Last modified: Wednesday, January 9, 2008
IU Bloomington provost affirms importance of research at public universities
FOR IMMEDIATE RELEASE
Jan. 9, 2007
BLOOMINGTON, Ind. -- Karen Hanson, the provost and executive vice president of Indiana University Bloomington, has joined academic leaders of other Big Ten institutions in affirming the importance of maintaining ambitious research programs at public research universities.
In a letter to BusinessWeek, the provosts respond to Harvard University President Drew Gilpin Faust, who was quoted in the magazine as suggesting that universities lacking Ivy League endowments should back off from "ambitious" scientific research and focus instead on social science and humanities.

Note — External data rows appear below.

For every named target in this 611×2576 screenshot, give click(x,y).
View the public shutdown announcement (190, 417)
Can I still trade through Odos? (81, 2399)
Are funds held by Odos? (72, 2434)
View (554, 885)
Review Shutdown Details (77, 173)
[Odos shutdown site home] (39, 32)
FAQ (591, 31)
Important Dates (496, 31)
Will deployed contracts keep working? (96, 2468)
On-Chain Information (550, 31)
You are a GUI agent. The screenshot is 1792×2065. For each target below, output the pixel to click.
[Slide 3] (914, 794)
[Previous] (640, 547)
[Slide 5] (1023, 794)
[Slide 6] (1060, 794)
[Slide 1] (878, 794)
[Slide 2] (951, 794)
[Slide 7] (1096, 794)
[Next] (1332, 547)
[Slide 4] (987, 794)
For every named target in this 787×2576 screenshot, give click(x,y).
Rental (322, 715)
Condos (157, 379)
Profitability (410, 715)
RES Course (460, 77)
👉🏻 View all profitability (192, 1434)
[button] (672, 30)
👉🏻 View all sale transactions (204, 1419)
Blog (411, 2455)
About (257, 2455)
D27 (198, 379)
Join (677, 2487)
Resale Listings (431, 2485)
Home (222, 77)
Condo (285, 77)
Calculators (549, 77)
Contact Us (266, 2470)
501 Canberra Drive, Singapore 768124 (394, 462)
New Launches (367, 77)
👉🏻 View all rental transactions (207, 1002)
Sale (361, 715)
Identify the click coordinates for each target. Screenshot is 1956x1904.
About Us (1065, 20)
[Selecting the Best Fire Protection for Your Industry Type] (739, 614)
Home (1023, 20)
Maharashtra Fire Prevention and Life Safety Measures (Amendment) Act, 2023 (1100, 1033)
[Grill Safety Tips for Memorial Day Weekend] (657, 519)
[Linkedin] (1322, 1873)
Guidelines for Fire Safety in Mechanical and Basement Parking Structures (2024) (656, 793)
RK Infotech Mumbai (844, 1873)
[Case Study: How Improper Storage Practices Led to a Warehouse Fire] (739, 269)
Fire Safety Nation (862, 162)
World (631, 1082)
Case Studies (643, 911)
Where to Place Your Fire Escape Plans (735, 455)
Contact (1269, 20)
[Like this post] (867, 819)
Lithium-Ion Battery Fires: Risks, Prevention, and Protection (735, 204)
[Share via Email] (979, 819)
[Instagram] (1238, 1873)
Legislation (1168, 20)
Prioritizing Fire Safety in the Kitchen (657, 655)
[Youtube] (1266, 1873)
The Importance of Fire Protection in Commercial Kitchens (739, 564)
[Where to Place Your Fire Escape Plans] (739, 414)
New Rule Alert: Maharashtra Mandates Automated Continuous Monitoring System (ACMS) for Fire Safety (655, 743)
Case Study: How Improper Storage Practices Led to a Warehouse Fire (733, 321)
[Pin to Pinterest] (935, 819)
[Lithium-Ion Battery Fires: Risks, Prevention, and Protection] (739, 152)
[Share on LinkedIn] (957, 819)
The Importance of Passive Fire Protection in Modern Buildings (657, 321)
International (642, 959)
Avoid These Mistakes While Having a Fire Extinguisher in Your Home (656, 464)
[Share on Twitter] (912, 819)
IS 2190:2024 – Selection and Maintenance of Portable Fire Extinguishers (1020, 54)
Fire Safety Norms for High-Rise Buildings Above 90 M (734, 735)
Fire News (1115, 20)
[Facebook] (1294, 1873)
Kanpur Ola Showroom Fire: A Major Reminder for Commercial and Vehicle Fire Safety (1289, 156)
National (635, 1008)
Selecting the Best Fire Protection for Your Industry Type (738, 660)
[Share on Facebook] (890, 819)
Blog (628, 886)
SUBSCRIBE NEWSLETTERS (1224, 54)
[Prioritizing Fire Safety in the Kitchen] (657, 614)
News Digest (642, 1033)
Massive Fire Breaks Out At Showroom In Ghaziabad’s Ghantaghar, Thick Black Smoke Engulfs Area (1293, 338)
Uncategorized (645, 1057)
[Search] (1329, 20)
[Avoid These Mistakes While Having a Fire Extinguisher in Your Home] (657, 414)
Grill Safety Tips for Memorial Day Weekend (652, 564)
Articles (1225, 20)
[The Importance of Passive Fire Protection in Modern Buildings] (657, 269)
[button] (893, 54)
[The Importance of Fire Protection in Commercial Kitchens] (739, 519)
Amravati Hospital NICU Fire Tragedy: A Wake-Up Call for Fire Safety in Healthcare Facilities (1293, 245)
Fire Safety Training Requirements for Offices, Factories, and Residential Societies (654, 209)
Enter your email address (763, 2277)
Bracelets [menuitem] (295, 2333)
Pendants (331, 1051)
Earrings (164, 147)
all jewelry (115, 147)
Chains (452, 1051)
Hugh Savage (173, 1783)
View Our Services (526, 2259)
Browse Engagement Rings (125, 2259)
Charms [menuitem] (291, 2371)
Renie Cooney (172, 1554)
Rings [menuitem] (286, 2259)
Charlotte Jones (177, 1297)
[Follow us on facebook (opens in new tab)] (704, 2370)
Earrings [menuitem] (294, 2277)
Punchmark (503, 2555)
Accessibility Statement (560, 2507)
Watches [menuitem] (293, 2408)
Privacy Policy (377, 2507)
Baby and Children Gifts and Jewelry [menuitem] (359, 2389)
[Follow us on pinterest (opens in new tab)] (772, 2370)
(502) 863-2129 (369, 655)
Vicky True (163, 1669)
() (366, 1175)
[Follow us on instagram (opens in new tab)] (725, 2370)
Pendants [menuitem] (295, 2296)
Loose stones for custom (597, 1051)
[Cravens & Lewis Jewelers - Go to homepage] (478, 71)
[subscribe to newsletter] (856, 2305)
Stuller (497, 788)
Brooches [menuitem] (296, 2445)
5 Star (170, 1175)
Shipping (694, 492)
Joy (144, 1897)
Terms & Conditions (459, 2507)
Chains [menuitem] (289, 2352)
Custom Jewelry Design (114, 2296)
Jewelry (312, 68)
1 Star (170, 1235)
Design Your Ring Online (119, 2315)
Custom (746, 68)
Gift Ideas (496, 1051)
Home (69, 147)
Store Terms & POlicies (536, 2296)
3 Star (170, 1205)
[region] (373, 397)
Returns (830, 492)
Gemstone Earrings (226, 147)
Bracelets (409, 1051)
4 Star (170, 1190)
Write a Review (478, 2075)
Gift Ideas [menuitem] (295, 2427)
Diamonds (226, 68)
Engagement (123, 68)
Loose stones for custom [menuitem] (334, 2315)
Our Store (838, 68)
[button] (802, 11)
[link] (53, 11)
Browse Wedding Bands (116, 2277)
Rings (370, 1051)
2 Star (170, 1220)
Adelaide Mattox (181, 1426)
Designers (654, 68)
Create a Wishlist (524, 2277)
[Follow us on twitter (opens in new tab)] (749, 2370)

"As the senior academic leaders of 11 public research universities, we emphatically reject that notion," the provosts write. "Collectively, our institutions educate more than 380,000 students, produce one in every eight American Ph.D.s and conduct more than $2.5 billion worth of research every year."
The letter was signed by provosts of the 10 public Big Ten universities and the University of Illinois-Chicago. It can be seen on the Web at https://www.businessweek.com/magazine/content/08_02/b4066075132603.htm?chan=magazine channel_opinion.
Faust was quoted in a Dec. 10, 2007, BusinessWeek article titled "The Dangerous Wealth of the Ivy League," which reported that higher-education leaders were concerned about a race for survival among universities.
The provosts write that public universities have for the past quarter century been "in the grip of a funding vise," constrained by tight state budgets, growing enrollment and pressure to hold the line on tuition. The situation, they say, threatens to upset the public-private balance that is the core of America's status as world leader in higher education.
"If we are to continue the extraordinary process of discovery and creativity that is the hallmark of our great research universities," they write, "we must be willing to provide the support our public institutions need to sustain their educational and scientific excellence. The ultimate stakeholder is the nation. And the stakes are high."